→ **TASKS TO CARRY OUT**
A - Duplicate the Mid Sussex text from "Mid Sussex is" up to and including "population of 152,949.".
B - Pick up the Mid Sussex text after its last sentence and carry it on.
(QUOTED PASSAGE Opens)
Mid Sussex is a local government district in West Sussex, England. The largest town is Haywards Heath, where the council is based. The district also contains the towns of Burgess Hill and East Grinstead plus surrounding rural areas, including many villages. The district includes part of the South Downs National Park and part of the designated Area of Outstanding Natural Beauty of High Weald, including sections of Ashdown Forest. The district contains most headwaters of the River Ouse. Its largest body of water is Ardingly reservoir which is used by watersports clubs. At the 2021 census the district had a population of 152,949.

The neighbouring districts are Crawley, Horsham, Brighton and Hove, Lewes, Wealden and Tandridge.

==History==
The name "Mid Sussex" was occasionally used for various parts of central Sussex prior to 1974, including as an alternative name for the Lewes constituency created under the Redistribution of Seats Act 1885, and as a joint water district established in 1907.

The modern district was formed on 1 April 1974 under the Local Government Act 1972 as one of seven districts within West Sussex. The new district covered the whole area of three former districts and most of a fourth, which were all abolished at the same time:
- Burgess Hill Urban District
- Cuckfield Urban District (included Haywards Heath and Lindfield)
- Cuckfield Rural District (except the parts of the parishes of Slaugham and Worth within the designated area for the new town of Crawley)
- East Grinstead Urban District
The new district was named Mid Sussex, reflecting its position within the historic county. All of the areas which made up Mid Sussex were in East Sussex prior to 1974; as part of the reforms that year they were transferred to West Sussex. The change of county was not without controversy; the government's rationale for the change was that it brought the projected major economic area centred on Crawley and Gatwick Airport under the supervision of one county council.

==Governance==

Mid Sussex District Council provides district-level services. County-level services are provided by West Sussex County Council. The whole district is also covered by civil parishes, which form a third tier of local government.
(QUOTED PASSAGE Closes)
(PROVIDED MATERIAL Opens)
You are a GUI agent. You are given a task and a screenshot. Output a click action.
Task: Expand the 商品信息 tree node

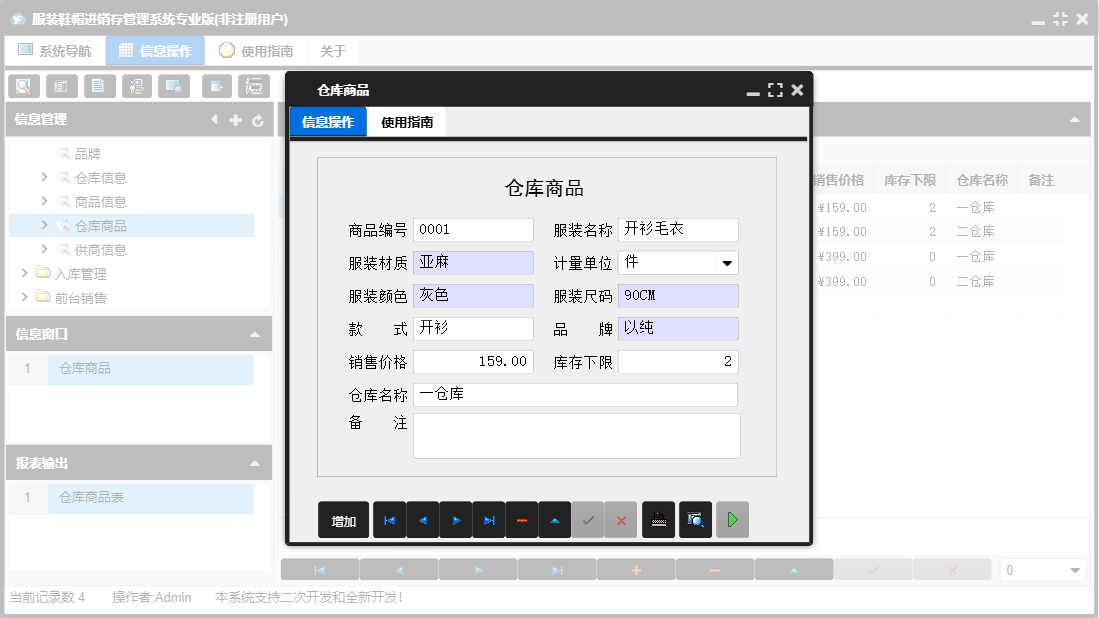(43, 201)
(PROVIDED MATERIAL Closes)
(PROVIDED MATERIAL Opens)
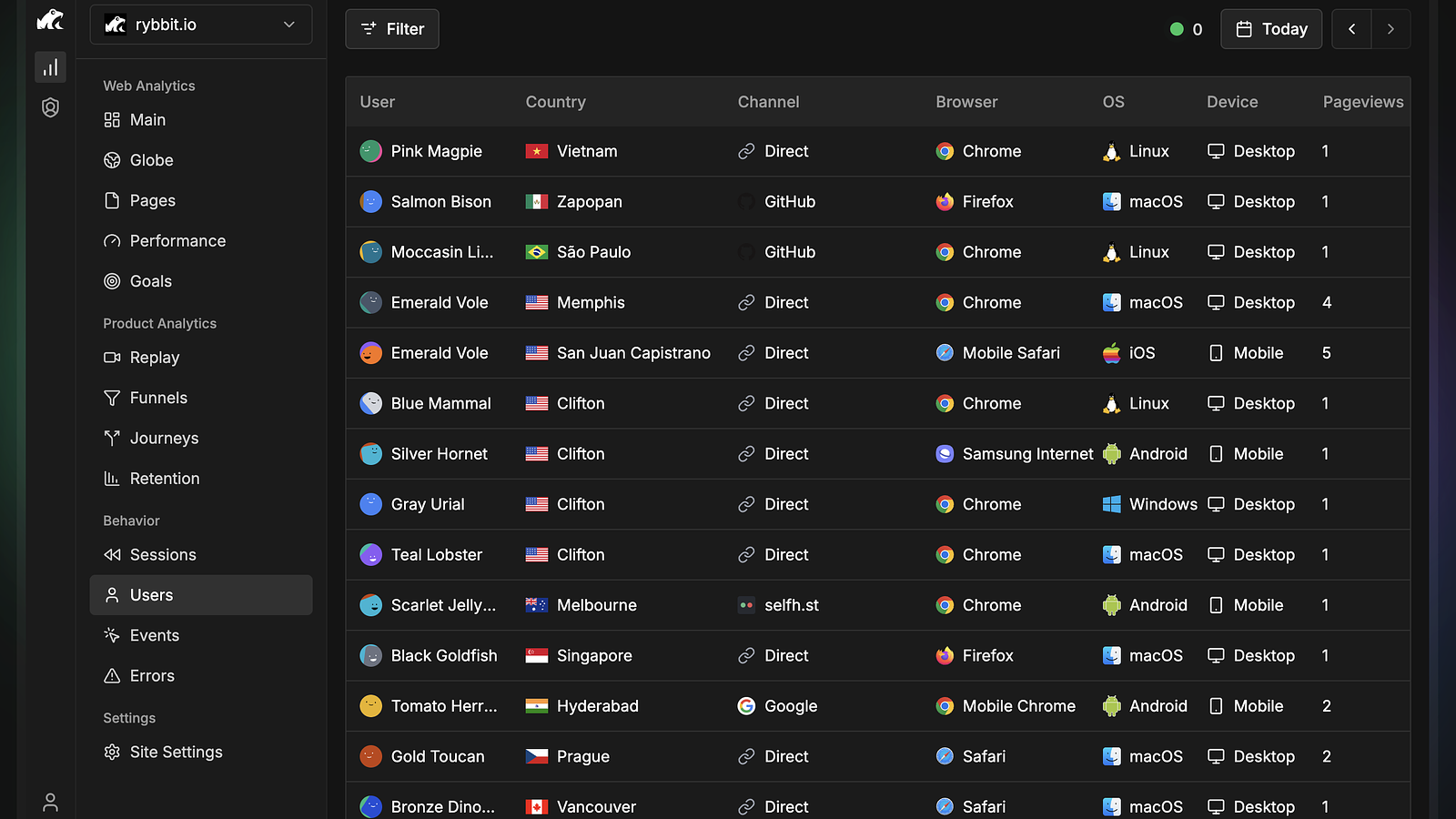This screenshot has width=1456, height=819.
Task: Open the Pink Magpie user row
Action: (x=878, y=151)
(PROVIDED MATERIAL Closes)
→ **ANSWERS GIVEN**
A -
Mid Sussex is a local government district in West Sussex, England. The largest town is Haywards Heath, where the council is based. The district also contains the towns of Burgess Hill and East Grinstead plus surrounding rural areas, including many villages. The district includes part of the South Downs National Park and part of the designated Area of Outstanding Natural Beauty of High Weald, including sections of Ashdown Forest. The district contains most headwaters of the River Ouse. Its largest body of water is Ardingly reservoir which is used by watersports clubs. At the 2021 census the district had a population of 152,949.

B -
In the parts of the district within the South Downs National Park, town planning is the responsibility of the South Downs National Park Authority. The district council appoints one of its councillors to serve on the 27-person National Park Authority.

===Political control===
The council has been under no overall control since the 2023 election, being run by a minority administration of the Liberal Democrats and some of the independent councillors, led by Liberal Democrat councillor Robert Eggleston.

The first elections to the council were held in 1973, initially operating as a shadow authority alongside the outgoing authorities until the new arrangements came into effect on 1 April 1974. Political control of the council since 1974 has been as follows:

| Party in control |  | Years |
|---|---|---|
|  | No overall control | 1974–1979 |
|  | Conservative | 1979–1995 |
|  | Liberal Democrats | 1995–1999 |
|  | Conservative | 1999–2023 |
|  | No overall control | 2023–present |

===Leadership===
The leaders of the council since 2006 have been:

| Councillor | Party |  | From | To |
|---|---|---|---|---|
| Christine Field |  | Conservative |  | 17 May 2006 |
| Patrick Shanahan |  | Conservative | 17 May 2006 | May 2007 |
| Gordon Marples |  | Conservative | 16 May 2007 | 31 Oct 2009 |
| Garry Wall |  | Conservative | 18 Nov 2009 | May 2019 |
| Jonathan Ash-Edwards |  | Conservative | 22 May 2019 | May 2023 |
| Robert Eggleston |  | Liberal Democrats | 24 May 2023 |  |

===Composition===
Following the 2023 election, the composition of the council was:

| Party |  | Councillors |
|---|---|---|
|  | Liberal Democrats | 20 |
|  | Conservative | 18 |
|  | Independent | 5 |
|  | Green | 4 |
|  | Labour | 1 |
| Total |  | 48 |

Four of the five independent councillors sit together as the "Independent Group", which forms the council's administration with the Liberal Democrats. The next election is due in 2027.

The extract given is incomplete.